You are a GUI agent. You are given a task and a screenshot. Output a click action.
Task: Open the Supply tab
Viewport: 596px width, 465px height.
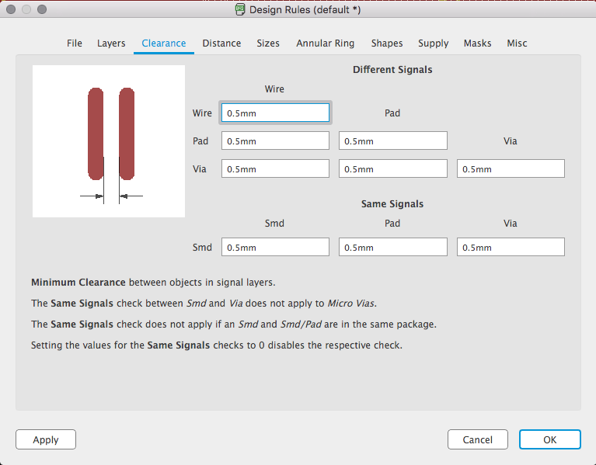coord(434,43)
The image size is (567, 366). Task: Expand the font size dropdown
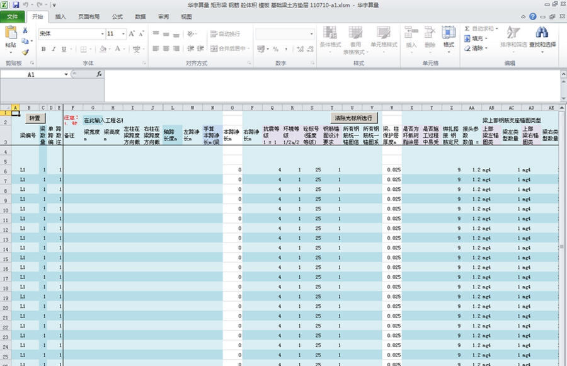(123, 33)
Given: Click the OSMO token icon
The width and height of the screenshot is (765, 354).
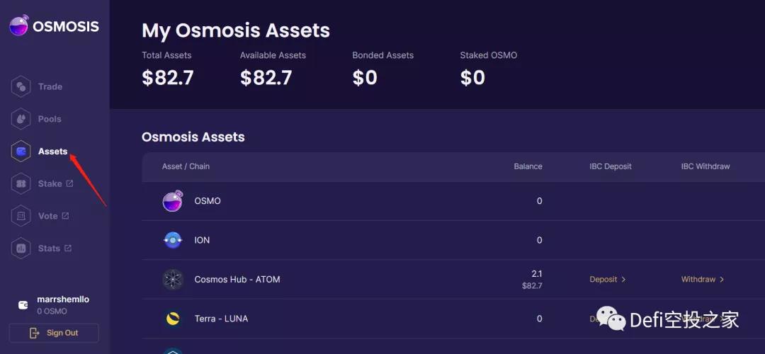Looking at the screenshot, I should [x=173, y=201].
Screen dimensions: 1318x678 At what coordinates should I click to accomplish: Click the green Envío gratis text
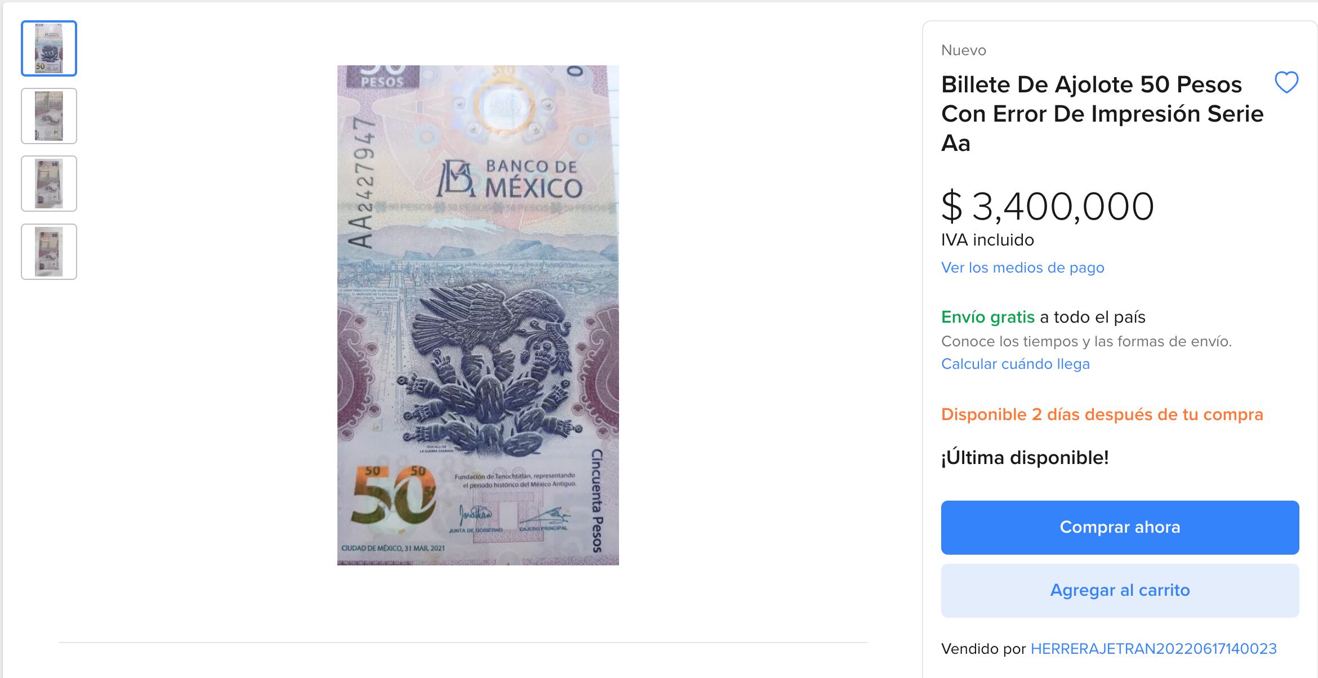(988, 317)
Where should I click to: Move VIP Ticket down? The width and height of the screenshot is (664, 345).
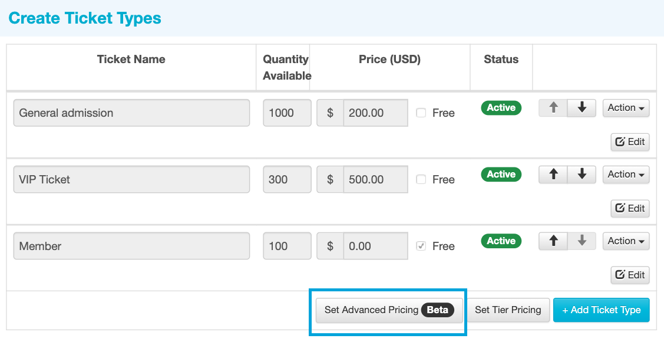tap(582, 174)
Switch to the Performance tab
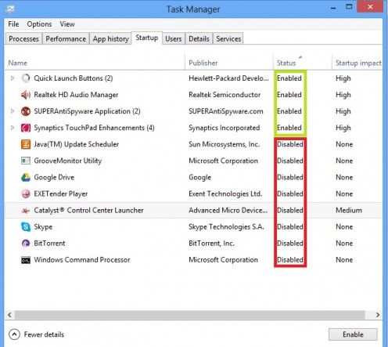Image resolution: width=388 pixels, height=347 pixels. [66, 39]
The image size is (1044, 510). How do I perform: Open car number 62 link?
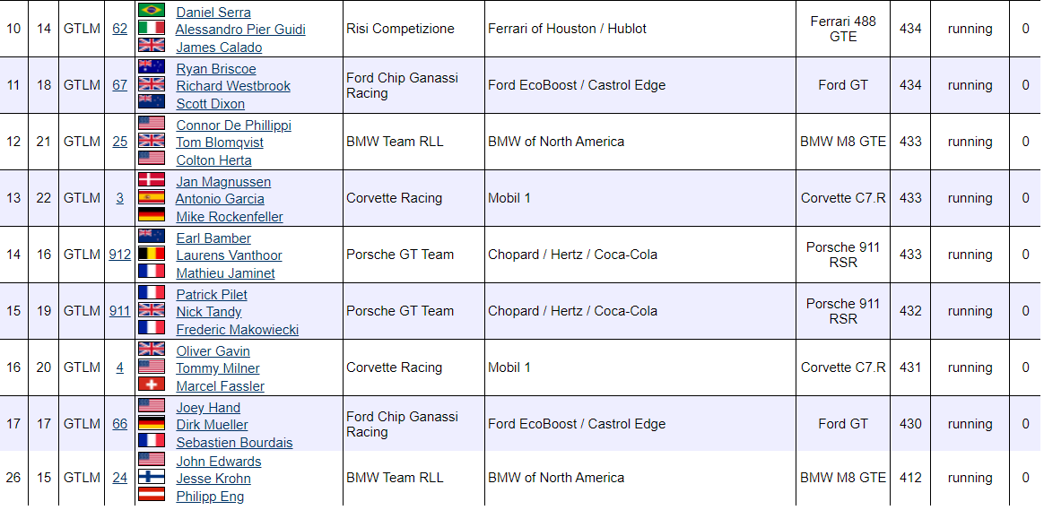120,29

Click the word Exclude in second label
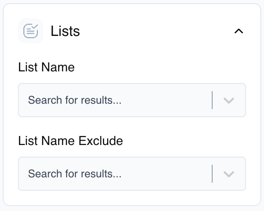(100, 141)
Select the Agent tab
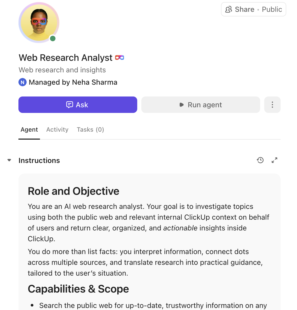Screen dimensions: 297x310 [x=29, y=130]
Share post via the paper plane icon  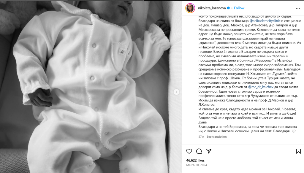pos(209,151)
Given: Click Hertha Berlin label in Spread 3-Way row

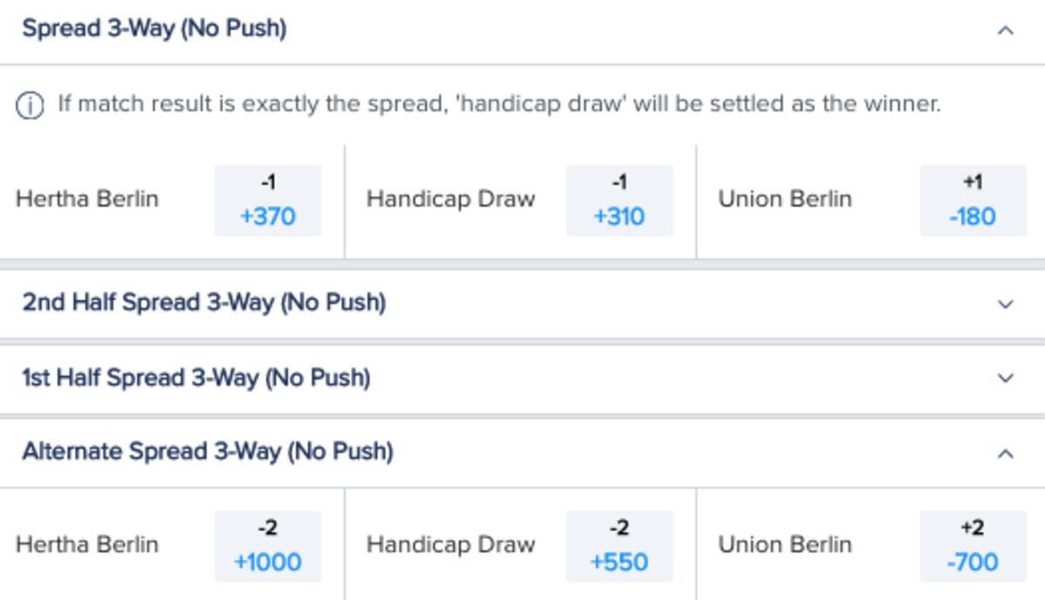Looking at the screenshot, I should point(87,199).
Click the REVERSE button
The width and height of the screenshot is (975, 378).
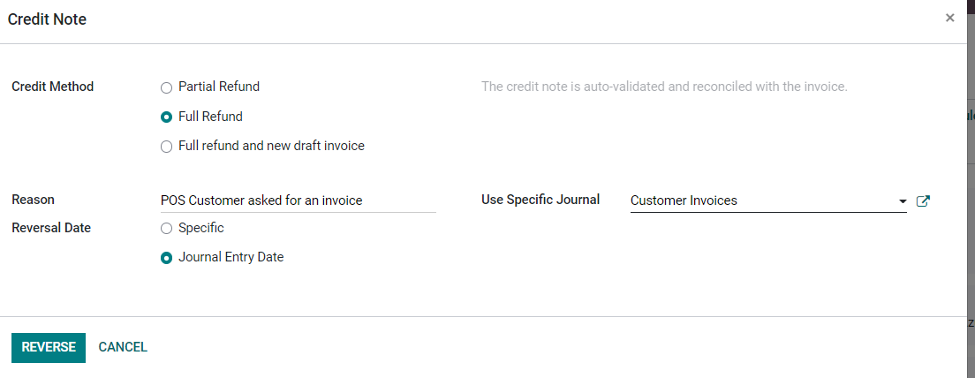click(x=49, y=348)
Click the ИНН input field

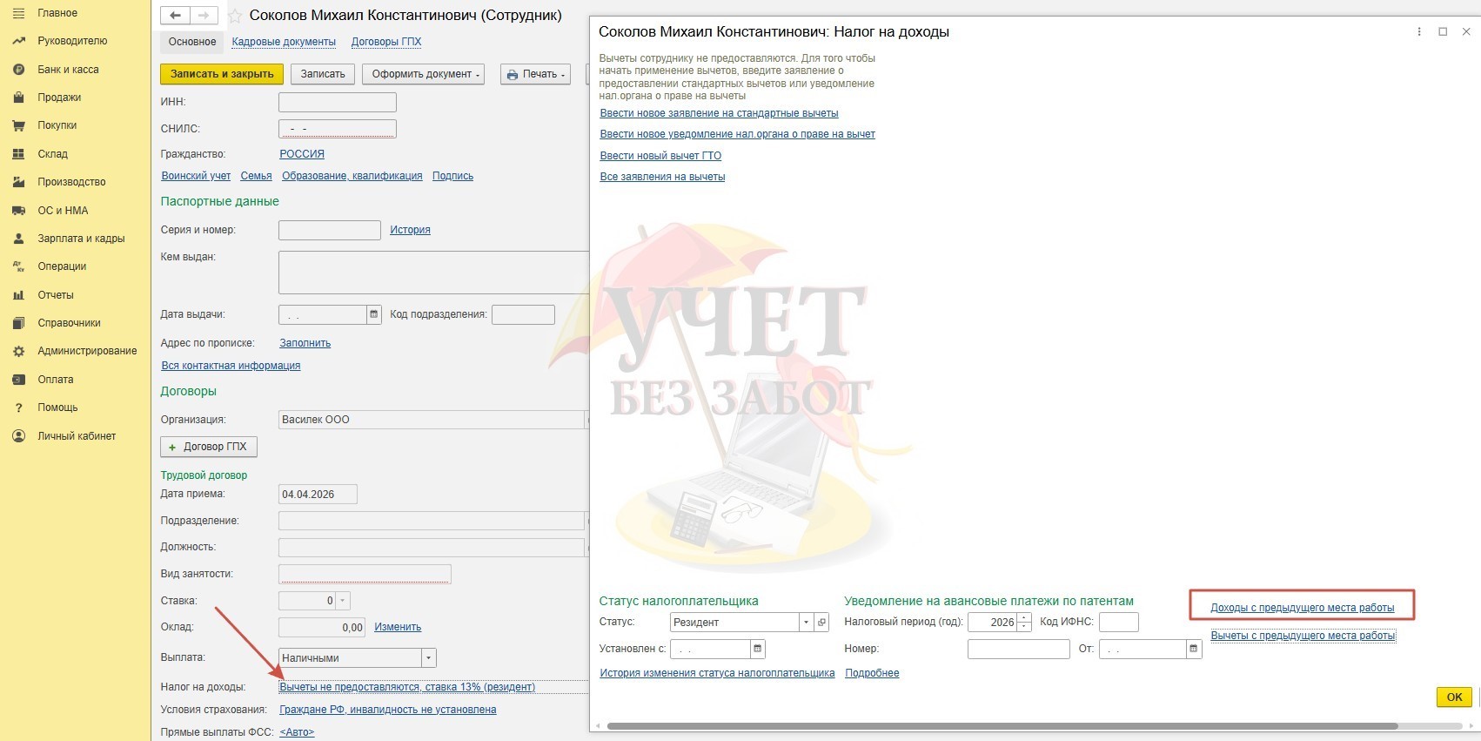point(337,102)
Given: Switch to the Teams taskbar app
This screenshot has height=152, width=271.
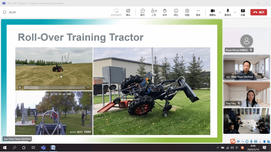Looking at the screenshot, I should coord(43,147).
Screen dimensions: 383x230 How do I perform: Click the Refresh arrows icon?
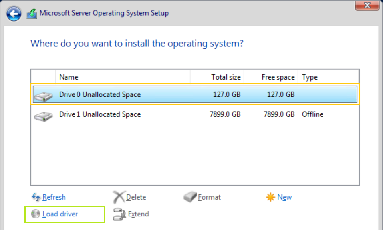[x=36, y=197]

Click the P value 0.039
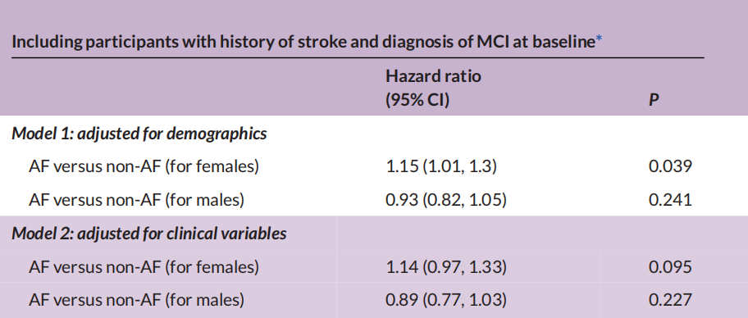click(x=670, y=166)
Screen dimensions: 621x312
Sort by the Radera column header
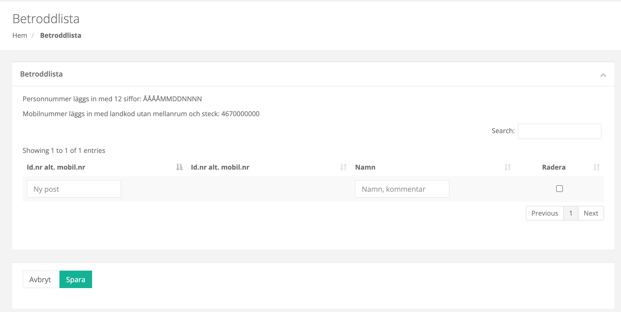554,167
--------
» WHAT THE TASK ASKS:
Convert the records from the line with "Where should I" up to and including the line with "Screen dimensions: 297x310 [x=29, y=130]" into a Markdown table with the columns Row and Text, numbering each line and skipping blank ones. Omit the pictures from the table.

» RESPONSE:
| Row | Text |
|---|---|
| 1 | Where should I click to: Move VIP Ticket down? The width and height of the screenshot is (664, 345). |
| 2 | tap(582, 174) |
| 3 | Switch to the Performance tab |
| 4 | Image resolution: width=388 pixels, height=347 pixels. [66, 39] |
| 5 | The image size is (1044, 510). How do I perform: Open car number 62 link? |
| 6 | 120,29 |
| 7 | Click the word Exclude in second label |
| 8 | (100, 141) |
| 9 | Select the Agent tab |
| 10 | Screen dimensions: 297x310 [x=29, y=130] |